Aim of the task = From the listing below, output only the lines starting at the line that has "Expand chevron next to right View more" and ending at the line that has "Open the Twitter", exactly as they appear, ends included.

--- Dataset entries Enclosed Below ---

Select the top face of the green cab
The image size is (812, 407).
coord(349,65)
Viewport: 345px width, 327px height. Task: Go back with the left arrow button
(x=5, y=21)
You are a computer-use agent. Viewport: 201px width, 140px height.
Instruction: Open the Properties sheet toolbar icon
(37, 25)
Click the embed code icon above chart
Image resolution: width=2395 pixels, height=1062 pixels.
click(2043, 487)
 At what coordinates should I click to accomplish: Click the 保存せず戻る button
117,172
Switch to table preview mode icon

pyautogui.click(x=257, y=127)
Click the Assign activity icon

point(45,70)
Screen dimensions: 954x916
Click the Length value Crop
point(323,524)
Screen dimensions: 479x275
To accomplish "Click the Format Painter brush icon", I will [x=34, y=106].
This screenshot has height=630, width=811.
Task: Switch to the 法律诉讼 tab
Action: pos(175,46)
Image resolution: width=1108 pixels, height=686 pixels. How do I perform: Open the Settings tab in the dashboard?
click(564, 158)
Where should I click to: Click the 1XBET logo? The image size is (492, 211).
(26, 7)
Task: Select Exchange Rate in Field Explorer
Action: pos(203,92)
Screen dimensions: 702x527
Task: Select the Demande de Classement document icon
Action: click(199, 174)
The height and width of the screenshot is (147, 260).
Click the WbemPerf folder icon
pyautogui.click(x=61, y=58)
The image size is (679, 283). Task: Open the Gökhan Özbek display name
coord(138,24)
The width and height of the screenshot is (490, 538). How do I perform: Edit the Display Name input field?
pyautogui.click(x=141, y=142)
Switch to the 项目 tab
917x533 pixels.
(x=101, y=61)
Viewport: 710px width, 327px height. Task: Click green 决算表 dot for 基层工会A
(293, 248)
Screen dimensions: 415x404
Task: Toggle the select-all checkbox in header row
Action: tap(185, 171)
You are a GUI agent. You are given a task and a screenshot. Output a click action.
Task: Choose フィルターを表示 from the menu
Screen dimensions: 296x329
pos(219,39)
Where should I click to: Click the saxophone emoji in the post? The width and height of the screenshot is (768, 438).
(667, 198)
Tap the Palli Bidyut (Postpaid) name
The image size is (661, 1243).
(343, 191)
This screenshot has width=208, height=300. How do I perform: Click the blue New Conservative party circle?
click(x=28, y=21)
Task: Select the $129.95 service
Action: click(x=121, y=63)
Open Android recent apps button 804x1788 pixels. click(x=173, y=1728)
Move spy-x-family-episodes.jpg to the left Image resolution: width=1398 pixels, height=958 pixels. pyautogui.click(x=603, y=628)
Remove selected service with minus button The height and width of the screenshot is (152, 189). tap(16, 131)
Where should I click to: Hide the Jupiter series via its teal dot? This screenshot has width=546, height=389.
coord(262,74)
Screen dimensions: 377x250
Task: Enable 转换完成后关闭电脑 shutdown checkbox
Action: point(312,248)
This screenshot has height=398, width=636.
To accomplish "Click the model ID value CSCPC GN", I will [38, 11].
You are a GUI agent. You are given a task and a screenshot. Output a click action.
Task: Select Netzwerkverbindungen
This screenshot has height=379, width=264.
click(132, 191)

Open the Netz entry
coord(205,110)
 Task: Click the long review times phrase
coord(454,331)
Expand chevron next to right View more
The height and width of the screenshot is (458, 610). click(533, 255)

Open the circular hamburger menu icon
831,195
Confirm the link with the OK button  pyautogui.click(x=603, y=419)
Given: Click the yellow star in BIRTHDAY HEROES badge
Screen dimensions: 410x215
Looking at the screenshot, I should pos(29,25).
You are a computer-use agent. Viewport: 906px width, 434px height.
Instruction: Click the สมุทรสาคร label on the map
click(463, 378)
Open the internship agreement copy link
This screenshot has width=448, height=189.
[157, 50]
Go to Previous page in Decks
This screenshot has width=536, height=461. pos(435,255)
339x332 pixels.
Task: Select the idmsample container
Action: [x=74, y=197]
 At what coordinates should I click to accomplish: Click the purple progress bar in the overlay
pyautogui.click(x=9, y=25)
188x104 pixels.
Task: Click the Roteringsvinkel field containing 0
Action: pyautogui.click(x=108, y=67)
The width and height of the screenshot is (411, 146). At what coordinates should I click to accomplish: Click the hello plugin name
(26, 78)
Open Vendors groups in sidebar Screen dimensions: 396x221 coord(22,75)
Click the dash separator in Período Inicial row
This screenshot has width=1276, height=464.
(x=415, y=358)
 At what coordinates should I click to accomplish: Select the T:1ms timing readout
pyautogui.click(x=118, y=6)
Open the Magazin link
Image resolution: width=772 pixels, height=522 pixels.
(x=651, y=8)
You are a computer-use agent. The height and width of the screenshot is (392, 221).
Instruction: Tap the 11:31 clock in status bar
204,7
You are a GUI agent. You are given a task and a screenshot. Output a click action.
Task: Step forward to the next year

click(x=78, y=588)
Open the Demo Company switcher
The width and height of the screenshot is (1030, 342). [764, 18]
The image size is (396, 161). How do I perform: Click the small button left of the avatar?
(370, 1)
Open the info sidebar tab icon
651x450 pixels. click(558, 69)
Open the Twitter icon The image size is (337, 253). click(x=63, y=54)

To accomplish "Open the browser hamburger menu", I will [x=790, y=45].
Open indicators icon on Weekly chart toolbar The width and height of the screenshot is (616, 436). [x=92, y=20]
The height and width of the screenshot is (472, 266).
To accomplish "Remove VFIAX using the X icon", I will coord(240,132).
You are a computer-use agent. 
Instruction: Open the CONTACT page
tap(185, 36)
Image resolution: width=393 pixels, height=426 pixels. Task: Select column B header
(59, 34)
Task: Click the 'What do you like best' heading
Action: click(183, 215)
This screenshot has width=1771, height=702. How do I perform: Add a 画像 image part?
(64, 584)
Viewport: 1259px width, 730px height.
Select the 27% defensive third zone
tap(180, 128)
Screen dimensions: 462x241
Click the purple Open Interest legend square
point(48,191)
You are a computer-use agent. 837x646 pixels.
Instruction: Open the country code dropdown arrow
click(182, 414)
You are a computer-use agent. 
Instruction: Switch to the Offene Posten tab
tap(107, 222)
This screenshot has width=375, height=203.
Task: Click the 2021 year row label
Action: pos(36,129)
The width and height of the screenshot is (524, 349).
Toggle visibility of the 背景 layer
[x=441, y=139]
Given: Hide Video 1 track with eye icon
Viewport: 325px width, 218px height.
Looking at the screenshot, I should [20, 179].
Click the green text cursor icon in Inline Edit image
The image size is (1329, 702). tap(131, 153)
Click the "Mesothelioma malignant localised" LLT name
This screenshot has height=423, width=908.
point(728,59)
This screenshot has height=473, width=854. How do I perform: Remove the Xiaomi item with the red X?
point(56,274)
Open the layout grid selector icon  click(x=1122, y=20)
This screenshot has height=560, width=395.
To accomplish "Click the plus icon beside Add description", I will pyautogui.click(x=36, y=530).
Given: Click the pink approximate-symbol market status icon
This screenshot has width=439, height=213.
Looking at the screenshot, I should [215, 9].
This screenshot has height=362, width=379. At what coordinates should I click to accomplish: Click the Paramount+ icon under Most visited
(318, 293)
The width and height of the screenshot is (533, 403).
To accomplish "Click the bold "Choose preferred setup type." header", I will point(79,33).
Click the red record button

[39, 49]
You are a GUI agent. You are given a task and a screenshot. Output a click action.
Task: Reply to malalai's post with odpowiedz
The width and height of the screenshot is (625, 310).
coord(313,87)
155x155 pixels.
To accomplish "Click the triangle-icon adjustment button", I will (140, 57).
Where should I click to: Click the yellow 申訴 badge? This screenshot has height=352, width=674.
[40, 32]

--- End of Enclosed Dataset entries ---

Exercise response =
Expand chevron next to right View more
The height and width of the screenshot is (458, 610). click(533, 255)

Open the circular hamburger menu icon
831,195
Confirm the link with the OK button  pyautogui.click(x=603, y=419)
Given: Click the yellow star in BIRTHDAY HEROES badge
Screen dimensions: 410x215
Looking at the screenshot, I should pos(29,25).
You are a computer-use agent. Viewport: 906px width, 434px height.
Instruction: Click the สมุทรสาคร label on the map
click(463, 378)
Open the internship agreement copy link
This screenshot has width=448, height=189.
[157, 50]
Go to Previous page in Decks
This screenshot has width=536, height=461. pos(435,255)
339x332 pixels.
Task: Select the idmsample container
Action: [x=74, y=197]
 At what coordinates should I click to accomplish: Click the purple progress bar in the overlay
pyautogui.click(x=9, y=25)
188x104 pixels.
Task: Click the Roteringsvinkel field containing 0
Action: pyautogui.click(x=108, y=67)
The width and height of the screenshot is (411, 146). At what coordinates should I click to accomplish: Click the hello plugin name
(26, 78)
Open Vendors groups in sidebar Screen dimensions: 396x221 coord(22,75)
Click the dash separator in Período Inicial row
This screenshot has width=1276, height=464.
(x=415, y=358)
 At what coordinates should I click to accomplish: Select the T:1ms timing readout
pyautogui.click(x=118, y=6)
Open the Magazin link
Image resolution: width=772 pixels, height=522 pixels.
(x=651, y=8)
You are a computer-use agent. The height and width of the screenshot is (392, 221).
Instruction: Tap the 11:31 clock in status bar
204,7
You are a GUI agent. You are given a task and a screenshot. Output a click action.
Task: Step forward to the next year

click(x=78, y=588)
Open the Demo Company switcher
The width and height of the screenshot is (1030, 342). [764, 18]
The image size is (396, 161). How do I perform: Click the small button left of the avatar?
(370, 1)
Open the info sidebar tab icon
651x450 pixels. click(558, 69)
Open the Twitter icon The image size is (337, 253). click(x=63, y=54)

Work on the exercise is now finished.